▶ Data provided:
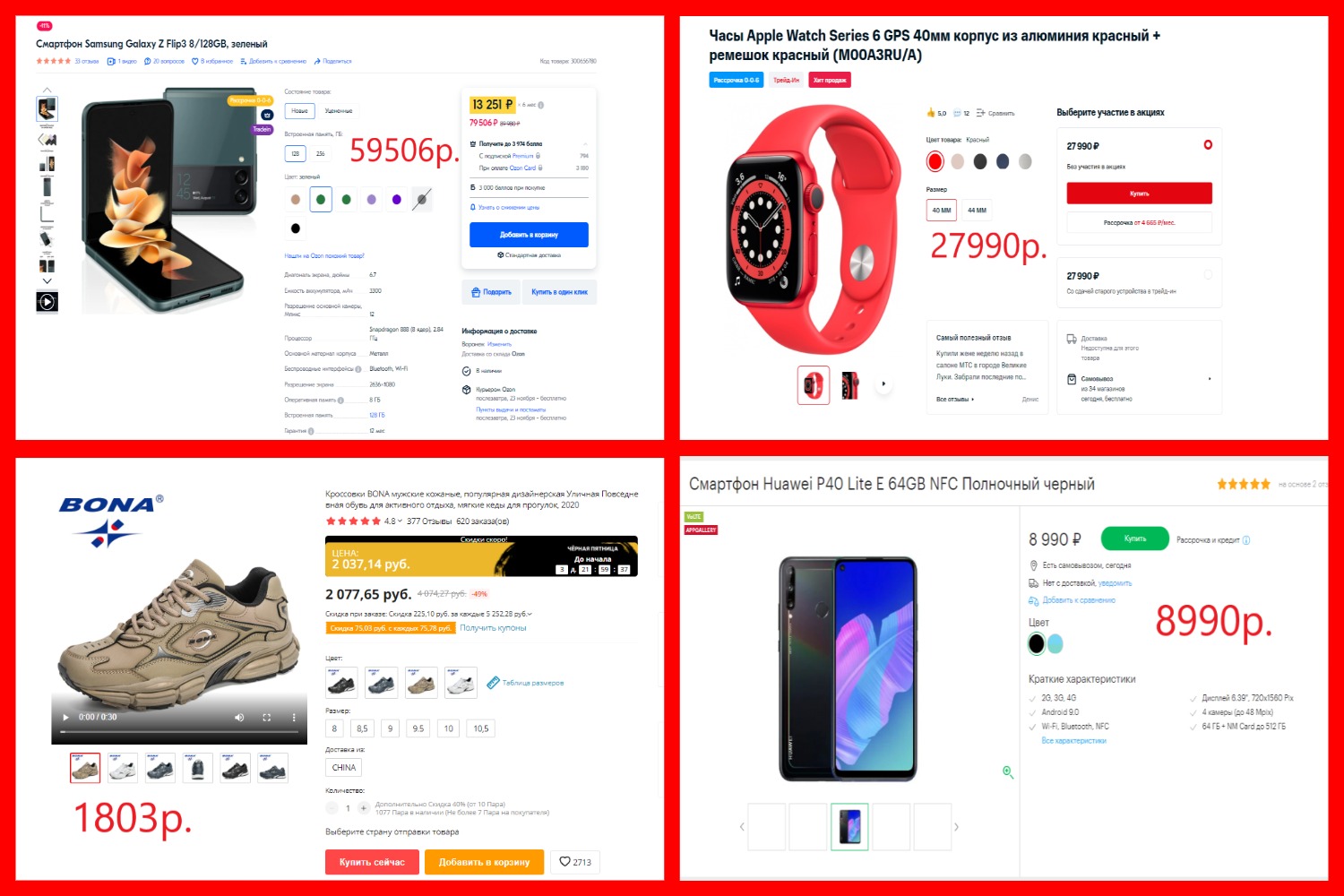
Task: Click the magnifier zoom icon near Huawei image
Action: coord(1008,771)
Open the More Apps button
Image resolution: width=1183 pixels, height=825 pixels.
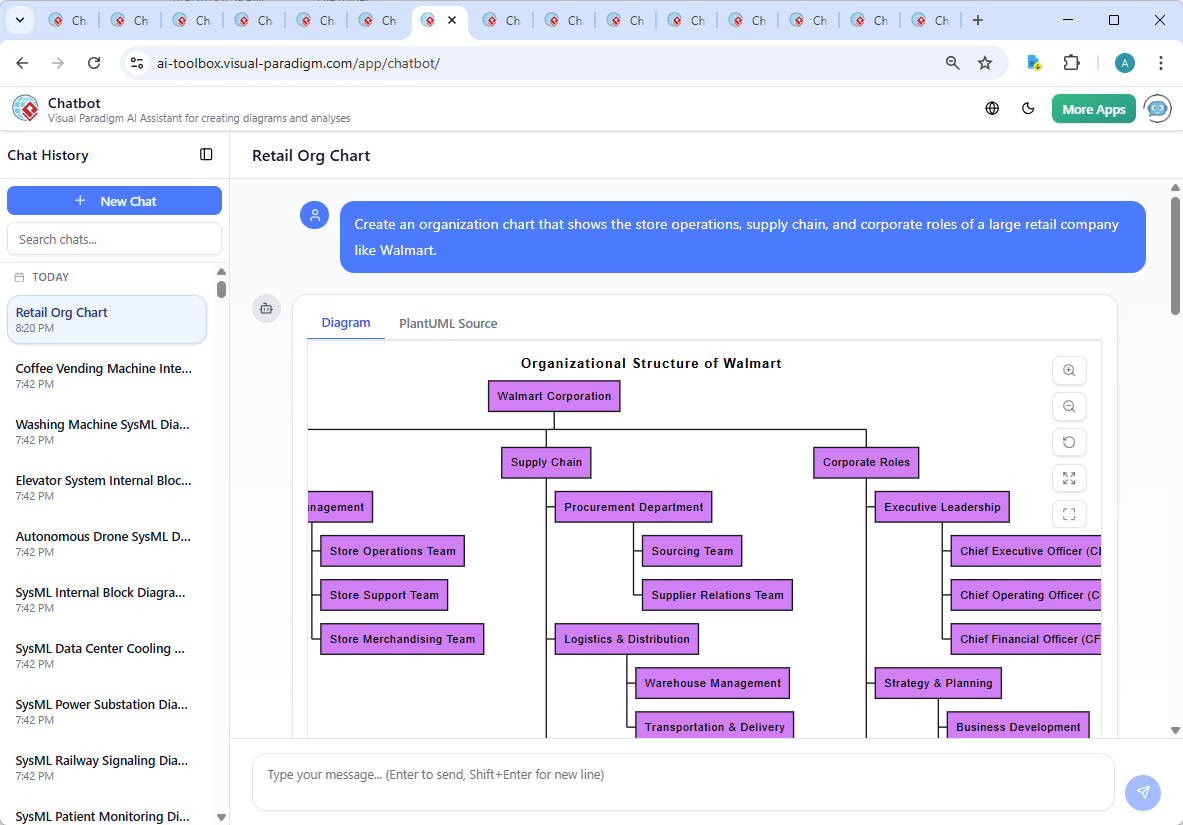pos(1093,109)
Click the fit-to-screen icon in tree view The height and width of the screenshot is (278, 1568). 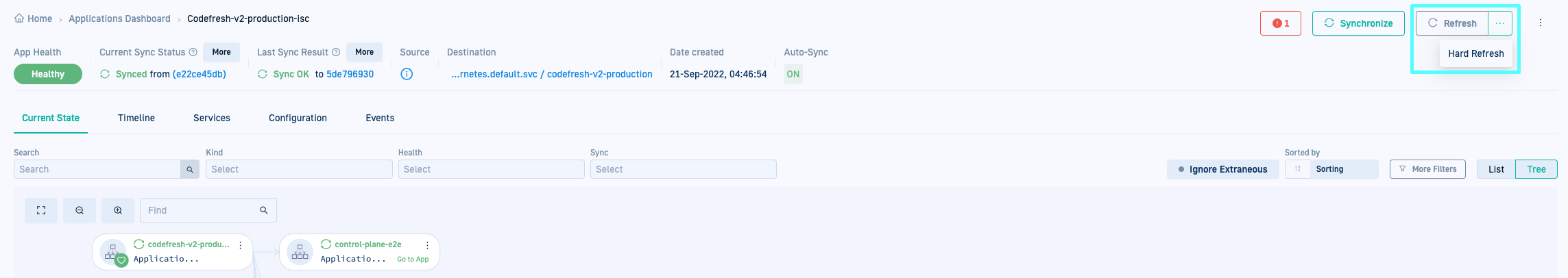point(41,210)
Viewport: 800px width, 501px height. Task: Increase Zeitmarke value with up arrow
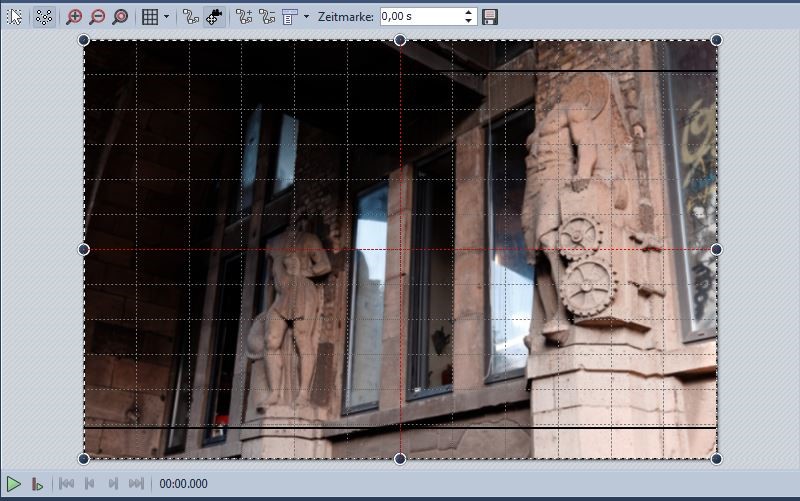(x=470, y=12)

▶ Exercise details:
Please set down only the lines from the one containing "Viewport: 800px width, 501px" through the end of the entries, exactly as they stand, both ends included and with no pictures.

▶ Task response:
Viewport: 800px width, 501px height. Task: Increase Zeitmarke value with up arrow
(x=470, y=12)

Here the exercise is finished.